Lennar’s latest numbers explain the downgrade. First-quarter fiscal 2026 homebuilding revenue fell to $6.30 billion from $7.28 billion a year earlier, while homebuilding operating earnings dropped to $373 million from $809 million. Net earnings per diluted share were $0.93, or $0.88 excluding mark-to-market gains on technology investments, and new orders rose just 1% year over year to 18,515 homes, with backlog at 15,588 homes worth $6.0 billion. The pressure was already visible in fourth quarter fiscal 2025: net earnings attributable to Lennar fell to $490 million from $1.1 billion a year earlier, and full-year net earnings attributable to Lennar dropped to $2.1 billion from $3.9 billion.
Toll Brothers is being rewarded for the opposite exposure. KBW raised its price target on Toll Brothers to $161 from $158 and cut Lennar’s to $86 from $97, while lowering Lennar earnings estimates for 2026 and 2027. The logic is straightforward: affluent buyers typically carry higher credit scores, make larger down payments and are more willing to pay cash, which protects volumes and lets a builder defend price better than a company selling heavily to mortgage-dependent households.
What changed is not housing demand in the abstract but the economics of who can still close. Lennar’s model has relied on land-light strategies, volume discipline and broad exposure to entry-level demand, but those strengths weaken when incentives rise and monthly payments become the deciding factor. KBW estimated Lennar’s Millrose land-option structure will create a 50-basis-point gross-margin headwind in both 2026 and 2027, while about 50% of Lennar’s sales mix comes from entry-level buyers, the group most exposed to affordability stress, elevated mortgage rates and weak consumer confidence. That is not about cyclical softness alone — it is about a cost structure and customer mix that leave less room to protect margins when buyers need help to qualify.

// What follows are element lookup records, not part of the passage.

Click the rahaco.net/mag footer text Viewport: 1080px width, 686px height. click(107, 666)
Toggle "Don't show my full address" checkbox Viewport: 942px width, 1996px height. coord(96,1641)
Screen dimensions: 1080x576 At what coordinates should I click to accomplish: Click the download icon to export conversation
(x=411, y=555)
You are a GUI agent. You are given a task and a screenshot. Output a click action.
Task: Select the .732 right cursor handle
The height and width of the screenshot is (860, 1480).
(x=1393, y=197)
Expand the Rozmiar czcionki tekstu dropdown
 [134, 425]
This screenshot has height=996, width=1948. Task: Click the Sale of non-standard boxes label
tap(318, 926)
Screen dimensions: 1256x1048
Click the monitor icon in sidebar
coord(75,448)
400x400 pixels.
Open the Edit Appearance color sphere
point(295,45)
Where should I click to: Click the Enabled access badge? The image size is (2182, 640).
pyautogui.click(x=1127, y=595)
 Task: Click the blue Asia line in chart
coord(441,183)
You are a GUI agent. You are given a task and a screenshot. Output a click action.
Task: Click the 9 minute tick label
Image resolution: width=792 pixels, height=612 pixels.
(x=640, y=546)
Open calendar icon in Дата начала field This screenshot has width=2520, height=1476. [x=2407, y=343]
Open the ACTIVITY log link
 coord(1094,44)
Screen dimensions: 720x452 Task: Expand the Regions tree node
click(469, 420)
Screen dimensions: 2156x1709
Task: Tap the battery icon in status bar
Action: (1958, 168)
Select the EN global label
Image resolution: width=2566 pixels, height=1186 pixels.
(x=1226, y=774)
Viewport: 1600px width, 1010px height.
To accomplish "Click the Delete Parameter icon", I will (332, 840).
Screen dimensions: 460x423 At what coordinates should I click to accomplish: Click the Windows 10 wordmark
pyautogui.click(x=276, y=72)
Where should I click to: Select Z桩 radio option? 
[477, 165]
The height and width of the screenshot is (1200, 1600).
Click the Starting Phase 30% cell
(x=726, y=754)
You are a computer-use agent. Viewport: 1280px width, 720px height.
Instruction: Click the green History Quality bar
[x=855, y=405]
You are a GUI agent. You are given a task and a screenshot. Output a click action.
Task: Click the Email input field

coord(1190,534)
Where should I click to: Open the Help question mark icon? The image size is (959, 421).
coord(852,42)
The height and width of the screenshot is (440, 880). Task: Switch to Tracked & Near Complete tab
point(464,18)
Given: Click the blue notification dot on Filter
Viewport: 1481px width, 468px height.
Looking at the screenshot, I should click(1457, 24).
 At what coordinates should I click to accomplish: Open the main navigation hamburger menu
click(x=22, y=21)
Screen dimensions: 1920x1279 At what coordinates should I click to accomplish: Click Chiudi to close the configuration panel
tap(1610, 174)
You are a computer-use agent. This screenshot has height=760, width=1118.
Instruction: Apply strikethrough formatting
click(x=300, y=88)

Toll Brothers sits near the other end of the market, and that difference runs through its business model. The company has spent years building around an affluent customer base, strong community-count growth, top-tier industry margins and strong cash generation through cycles. Its investor materials point to a niche with higher barriers to entry and structurally higher return on equity than its own history. In February, Toll Brothers said early signs of housing demand were trending modestly higher than a year earlier, while also stressing that its buyers are better insulated from affordability headwinds than the broader market. The real trade-off is clear: Lennar can chase volume but may have to pay for it through incentives, while Toll Brothers can sell fewer homes into a narrower market and still preserve margins.
This is why the “K-shaped” description matters. The new-home market is still functioning, but not for everyone. Toll Brothers has been able to point to slightly better web traffic, physical traffic and deposits while staying cautious, which suggests demand has not disappeared so much as narrowed to households with equity, savings and less rate sensitivity. Lennar, meanwhile, has kept reporting margin compression even with orders holding up better than feared, a sign that unit demand alone is no longer the right measure. The risk nobody is talking about is that investors may keep treating housing as one macro trade when the value chain is now splitting by buyer balance sheet.
The math supports KBW’s preference, but it does not close the case. KBW said Toll Brothers trades at about 1.5 times book value, a discount to larger peers despite what it sees as a better demand and margin profile, which makes the call less about paying up for luxury and more about whether durability is mispriced. Whether that works depends on whether high-end demand stays firm if broader economic uncertainty rises, and whether Lennar can get enough relief from mortgage rates or faster incentive normalization to revive first-time demand. The math doesn’t add up yet for a broad recovery in entry-level housing, and the clearest operating fact remains that Lennar’s first-quarter homebuilding revenue fell to $6.30 billion while Toll Brothers continues to lean on buyers with larger down payments and a greater propensity to pay cash.